[DOCUMENT PASSAGE]
<<<<
Written by Patrick Sims.
Thundamentals are an Australian hip-hop group, originating from just outside Sydney. The members of the band are Morgs (Morgan Jones), Jeswon (Jesse Ferris), Tuka (Brendan Tuckerman), and Poncho (Kevin Kerr).
The new album from the Thundamentals titled ‘Everyone We Know’ was released on the 10th February. I interviewed Tuka from the band following the release; check out what he had to say below.
Have any of you had formal music education?
Tuka: No, I haven’t actually. The three of us were best friends before we started making music, so we just learnt together and about 5 years deep we took on one of our best friends who is an extremely talented trumpet player and he’s had some formal training.
When did you first get into music?
Tuka: Basically, it was really organic, we live about 2 hours out of Sydney, which is the biggest city in Australia, it’s on the top of this mountain, it’s pretty isolated and for some reason hip hop was produced out of it, it wasn’t just us, heaps of different crews were doing their thing and we had a small venue up there that held like 200 people and we’d throw parties which would sell out. It was different when we moved out into the city. But it pretty much came out of a mutual love for hip hop music and so much so that we decided to start creating it ourselves.
Do you thinking growing up in Sydney instead of say London or New York has had an affect on your music?
Tuka: I think the isolation can definitely help foster a cool scene and not being susceptible to falling into trends and fads. It was really weird, there was a group called the ‘Hilltop Hoods’ in Australia who blew up at the same time as when we started doing it. I don’t know if that had anything to do with it but the isolation and because it snows up there it’s pretty cold so there’s nothing else to do other than being in door’s all the time and I think that definitely helped with writing songs and being inside and just jamming out music.
How does synaesthesia come into writing songs?
Tuka: When I hear a chord progression I can feel and see a colour and I associate a mood to the colour and then I know, kind of, what the song’s about. I know what the mood is.
What’s different now making this album compared to the last ones?
Tuka: Well, this is my 9th record I’m putting out. So, you definitely take something from every album. I reckon the most you learn are your mistakes. It sucks that I made the mistakes in the past but it’s also really good that I have made them already so I won’t do them again.
What is the recording process like?
Tuka: Yeah, basically our writing process is super fluid in this band, we’ve got producers who literally just make hundreds of beats and once we gravitate towards a beat me and the other guy will basically just start the song on our own. We’ll have probably six songs each going and then we’ll swap. He’ll give me his bunch of songs he’s been working on and I’ll give him mine and we just go back and forth until everything’s kind of cohesive. And same with the beats. Once we know what the song is about we record a demo and we give them the vocals and they’ll work around it. At the end we all go in on the whole song together but to get a song started it’s usually thrown around.
>>>>
[WORK TO DO] Return the part of the Thundamentals interview that opens with the words containing "Thundamentals are an" and closes with "get into music?", copied word for word.

[DATA EXTRACT]
<<<<
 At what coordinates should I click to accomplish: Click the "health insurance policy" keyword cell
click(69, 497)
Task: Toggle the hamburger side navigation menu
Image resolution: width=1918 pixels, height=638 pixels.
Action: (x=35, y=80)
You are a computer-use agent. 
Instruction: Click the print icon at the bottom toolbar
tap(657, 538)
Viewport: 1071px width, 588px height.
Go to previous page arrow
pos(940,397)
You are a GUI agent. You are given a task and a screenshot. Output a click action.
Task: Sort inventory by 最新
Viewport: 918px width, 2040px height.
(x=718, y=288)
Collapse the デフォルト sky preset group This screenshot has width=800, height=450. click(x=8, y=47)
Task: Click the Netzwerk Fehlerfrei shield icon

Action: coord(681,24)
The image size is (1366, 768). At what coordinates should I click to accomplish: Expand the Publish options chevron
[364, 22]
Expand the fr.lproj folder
>>>>
[PROBLEM SOLUTION]
Thundamentals are an Australian hip-hop group, originating from just outside Sydney. The members of the band are Morgs (Morgan Jones), Jeswon (Jesse Ferris), Tuka (Brendan Tuckerman), and Poncho (Kevin Kerr).
The new album from the Thundamentals titled ‘Everyone We Know’ was released on the 10th February. I interviewed Tuka from the band following the release; check out what he had to say below.
Have any of you had formal music education?
Tuka: No, I haven’t actually. The three of us were best friends before we started making music, so we just learnt together and about 5 years deep we took on one of our best friends who is an extremely talented trumpet player and he’s had some formal training.
When did you first get into music?